DIRECTIONS FOR THIS TASK. Arrange the rows from the one containing "You are a computer-use agent. Image" through the end of the rows as a two-column CSV with the columns "prompt" and "reply". Give one CSV line per row, with its text and its answer each in a single quoted field and line breaks replaced by spaces.

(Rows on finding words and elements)
######

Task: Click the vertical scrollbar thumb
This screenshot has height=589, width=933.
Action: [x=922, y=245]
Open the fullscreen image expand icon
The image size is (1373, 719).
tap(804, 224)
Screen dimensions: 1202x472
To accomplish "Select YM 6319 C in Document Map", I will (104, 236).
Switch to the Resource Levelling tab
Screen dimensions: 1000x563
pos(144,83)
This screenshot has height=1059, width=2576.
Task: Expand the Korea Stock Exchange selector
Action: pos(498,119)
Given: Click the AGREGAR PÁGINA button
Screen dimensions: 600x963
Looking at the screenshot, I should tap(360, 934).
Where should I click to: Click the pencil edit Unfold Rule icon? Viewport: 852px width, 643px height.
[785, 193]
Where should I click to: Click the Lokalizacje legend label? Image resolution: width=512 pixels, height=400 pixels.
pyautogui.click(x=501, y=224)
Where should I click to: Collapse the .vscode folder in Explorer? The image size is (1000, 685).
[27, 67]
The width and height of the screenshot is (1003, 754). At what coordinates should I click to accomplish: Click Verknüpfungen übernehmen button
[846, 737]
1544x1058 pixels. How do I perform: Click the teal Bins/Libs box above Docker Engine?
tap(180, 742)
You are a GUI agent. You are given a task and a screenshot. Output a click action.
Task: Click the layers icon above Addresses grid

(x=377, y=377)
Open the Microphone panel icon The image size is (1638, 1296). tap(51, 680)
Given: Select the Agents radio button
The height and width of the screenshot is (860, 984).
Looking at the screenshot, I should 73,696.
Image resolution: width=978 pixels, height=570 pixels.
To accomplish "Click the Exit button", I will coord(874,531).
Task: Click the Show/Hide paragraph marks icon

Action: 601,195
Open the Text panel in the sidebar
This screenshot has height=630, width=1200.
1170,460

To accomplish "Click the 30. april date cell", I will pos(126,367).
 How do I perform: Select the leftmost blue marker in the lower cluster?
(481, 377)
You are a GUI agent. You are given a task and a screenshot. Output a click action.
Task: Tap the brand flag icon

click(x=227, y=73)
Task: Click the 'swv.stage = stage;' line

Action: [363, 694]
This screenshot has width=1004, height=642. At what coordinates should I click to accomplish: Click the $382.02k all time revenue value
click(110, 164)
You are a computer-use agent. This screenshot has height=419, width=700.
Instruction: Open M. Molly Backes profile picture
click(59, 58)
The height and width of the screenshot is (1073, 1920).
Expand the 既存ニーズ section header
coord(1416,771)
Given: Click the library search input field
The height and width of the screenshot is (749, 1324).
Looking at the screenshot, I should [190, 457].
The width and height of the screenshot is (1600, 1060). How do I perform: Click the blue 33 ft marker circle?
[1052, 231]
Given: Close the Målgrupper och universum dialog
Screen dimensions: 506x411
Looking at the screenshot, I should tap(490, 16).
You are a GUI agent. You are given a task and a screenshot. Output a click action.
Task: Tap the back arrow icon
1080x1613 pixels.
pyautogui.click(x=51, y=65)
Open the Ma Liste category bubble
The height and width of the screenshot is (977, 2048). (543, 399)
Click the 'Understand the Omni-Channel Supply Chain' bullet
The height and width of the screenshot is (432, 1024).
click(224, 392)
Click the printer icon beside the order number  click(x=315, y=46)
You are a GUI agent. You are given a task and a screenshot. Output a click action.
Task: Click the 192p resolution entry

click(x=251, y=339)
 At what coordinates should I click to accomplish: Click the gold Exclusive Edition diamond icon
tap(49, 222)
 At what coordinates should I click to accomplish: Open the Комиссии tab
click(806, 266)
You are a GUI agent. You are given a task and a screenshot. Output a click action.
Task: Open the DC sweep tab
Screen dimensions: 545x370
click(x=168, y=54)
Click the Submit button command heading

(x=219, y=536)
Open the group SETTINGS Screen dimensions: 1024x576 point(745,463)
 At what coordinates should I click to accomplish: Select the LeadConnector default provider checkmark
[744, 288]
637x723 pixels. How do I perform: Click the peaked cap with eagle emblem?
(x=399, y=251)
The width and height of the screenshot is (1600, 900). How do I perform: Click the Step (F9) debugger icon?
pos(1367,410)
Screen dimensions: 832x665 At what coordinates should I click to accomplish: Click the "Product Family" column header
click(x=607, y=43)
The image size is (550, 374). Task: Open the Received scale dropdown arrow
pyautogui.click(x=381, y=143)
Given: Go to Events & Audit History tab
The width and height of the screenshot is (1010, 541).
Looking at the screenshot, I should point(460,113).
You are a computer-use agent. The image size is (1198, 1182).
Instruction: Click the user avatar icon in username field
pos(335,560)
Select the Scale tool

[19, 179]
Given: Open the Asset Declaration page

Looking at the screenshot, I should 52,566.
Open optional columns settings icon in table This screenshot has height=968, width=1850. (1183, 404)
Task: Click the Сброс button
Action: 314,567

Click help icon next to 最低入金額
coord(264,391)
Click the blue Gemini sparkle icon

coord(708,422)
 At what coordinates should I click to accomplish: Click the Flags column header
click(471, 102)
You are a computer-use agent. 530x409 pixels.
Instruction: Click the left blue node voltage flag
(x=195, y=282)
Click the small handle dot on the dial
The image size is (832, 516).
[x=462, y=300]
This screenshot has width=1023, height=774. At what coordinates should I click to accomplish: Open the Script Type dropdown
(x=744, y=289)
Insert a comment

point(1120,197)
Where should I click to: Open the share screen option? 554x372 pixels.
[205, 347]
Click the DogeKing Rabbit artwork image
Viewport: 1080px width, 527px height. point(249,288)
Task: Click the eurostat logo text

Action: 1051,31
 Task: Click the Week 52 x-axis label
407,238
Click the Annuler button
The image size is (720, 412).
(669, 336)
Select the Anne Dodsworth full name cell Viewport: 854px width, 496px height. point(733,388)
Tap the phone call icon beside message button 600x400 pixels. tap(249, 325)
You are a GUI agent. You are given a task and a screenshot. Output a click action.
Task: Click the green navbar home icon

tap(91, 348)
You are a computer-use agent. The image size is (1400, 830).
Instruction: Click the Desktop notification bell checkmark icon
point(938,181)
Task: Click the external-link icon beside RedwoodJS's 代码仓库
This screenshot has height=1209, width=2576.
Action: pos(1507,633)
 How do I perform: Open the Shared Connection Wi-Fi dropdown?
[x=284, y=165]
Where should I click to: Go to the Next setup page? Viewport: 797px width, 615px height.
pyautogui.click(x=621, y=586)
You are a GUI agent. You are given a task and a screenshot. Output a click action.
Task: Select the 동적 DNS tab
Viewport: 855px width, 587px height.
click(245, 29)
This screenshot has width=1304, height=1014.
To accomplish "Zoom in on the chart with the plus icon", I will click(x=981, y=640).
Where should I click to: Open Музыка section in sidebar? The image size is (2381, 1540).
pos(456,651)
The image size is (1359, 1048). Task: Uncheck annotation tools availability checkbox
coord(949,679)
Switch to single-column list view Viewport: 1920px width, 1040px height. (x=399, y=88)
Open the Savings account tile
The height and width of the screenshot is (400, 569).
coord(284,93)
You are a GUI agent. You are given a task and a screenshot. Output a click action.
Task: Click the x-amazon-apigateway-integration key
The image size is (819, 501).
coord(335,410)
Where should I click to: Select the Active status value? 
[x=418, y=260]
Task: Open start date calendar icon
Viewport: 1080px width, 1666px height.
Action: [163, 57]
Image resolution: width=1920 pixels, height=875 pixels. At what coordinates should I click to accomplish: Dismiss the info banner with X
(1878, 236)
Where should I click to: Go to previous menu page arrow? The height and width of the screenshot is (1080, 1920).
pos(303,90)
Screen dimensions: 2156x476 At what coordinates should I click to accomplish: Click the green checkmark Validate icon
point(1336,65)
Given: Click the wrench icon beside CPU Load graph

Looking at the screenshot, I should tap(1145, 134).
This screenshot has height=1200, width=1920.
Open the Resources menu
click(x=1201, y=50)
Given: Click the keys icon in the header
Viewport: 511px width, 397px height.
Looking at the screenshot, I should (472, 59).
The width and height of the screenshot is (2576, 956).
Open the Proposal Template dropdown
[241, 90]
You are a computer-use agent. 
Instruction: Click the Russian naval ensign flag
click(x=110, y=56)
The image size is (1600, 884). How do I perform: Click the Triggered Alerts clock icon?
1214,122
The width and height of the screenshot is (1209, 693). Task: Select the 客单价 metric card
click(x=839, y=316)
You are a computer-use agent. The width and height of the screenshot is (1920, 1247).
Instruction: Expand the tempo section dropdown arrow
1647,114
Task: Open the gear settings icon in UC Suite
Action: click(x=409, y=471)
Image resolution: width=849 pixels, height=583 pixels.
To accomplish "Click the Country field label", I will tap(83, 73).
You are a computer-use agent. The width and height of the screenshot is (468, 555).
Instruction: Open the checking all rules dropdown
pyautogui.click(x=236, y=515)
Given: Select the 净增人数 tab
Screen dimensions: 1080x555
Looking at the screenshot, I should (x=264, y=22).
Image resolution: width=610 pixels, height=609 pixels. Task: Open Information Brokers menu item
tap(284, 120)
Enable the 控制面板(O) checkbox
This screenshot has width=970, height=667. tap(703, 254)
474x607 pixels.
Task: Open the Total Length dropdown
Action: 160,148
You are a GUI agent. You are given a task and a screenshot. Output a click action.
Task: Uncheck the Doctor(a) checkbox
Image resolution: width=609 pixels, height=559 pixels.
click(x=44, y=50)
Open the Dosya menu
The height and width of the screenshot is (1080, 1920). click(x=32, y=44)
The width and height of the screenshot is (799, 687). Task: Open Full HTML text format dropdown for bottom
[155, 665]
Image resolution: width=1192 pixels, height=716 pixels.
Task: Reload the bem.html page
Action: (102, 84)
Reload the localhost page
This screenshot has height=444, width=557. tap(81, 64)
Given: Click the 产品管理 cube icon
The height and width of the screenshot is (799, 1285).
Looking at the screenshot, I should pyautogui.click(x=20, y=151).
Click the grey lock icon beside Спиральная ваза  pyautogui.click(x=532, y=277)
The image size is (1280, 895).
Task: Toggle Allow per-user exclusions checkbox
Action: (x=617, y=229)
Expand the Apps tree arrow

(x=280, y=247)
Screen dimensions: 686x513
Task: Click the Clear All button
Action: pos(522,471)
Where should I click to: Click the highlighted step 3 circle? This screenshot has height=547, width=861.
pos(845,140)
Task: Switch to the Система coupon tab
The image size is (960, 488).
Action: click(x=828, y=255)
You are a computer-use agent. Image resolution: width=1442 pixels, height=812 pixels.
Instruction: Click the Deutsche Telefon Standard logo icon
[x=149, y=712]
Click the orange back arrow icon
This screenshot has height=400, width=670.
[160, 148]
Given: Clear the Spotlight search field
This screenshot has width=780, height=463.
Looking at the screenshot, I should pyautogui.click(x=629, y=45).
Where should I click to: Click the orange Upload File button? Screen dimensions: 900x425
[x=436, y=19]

######

RESULT OF THE TASK.
prompt,reply
"You are a computer-use agent. Image resolution: width=1442 pixels, height=812 pixels. Instruction: Click the Deutsche Telefon Standard logo icon","[x=149, y=712]"
"Click the orange back arrow icon This screenshot has height=400, width=670.","[160, 148]"
"Given: Clear the Spotlight search field This screenshot has width=780, height=463.","Looking at the screenshot, I should pyautogui.click(x=629, y=45)."
"Where should I click to: Click the orange Upload File button? Screen dimensions: 900x425","[x=436, y=19]"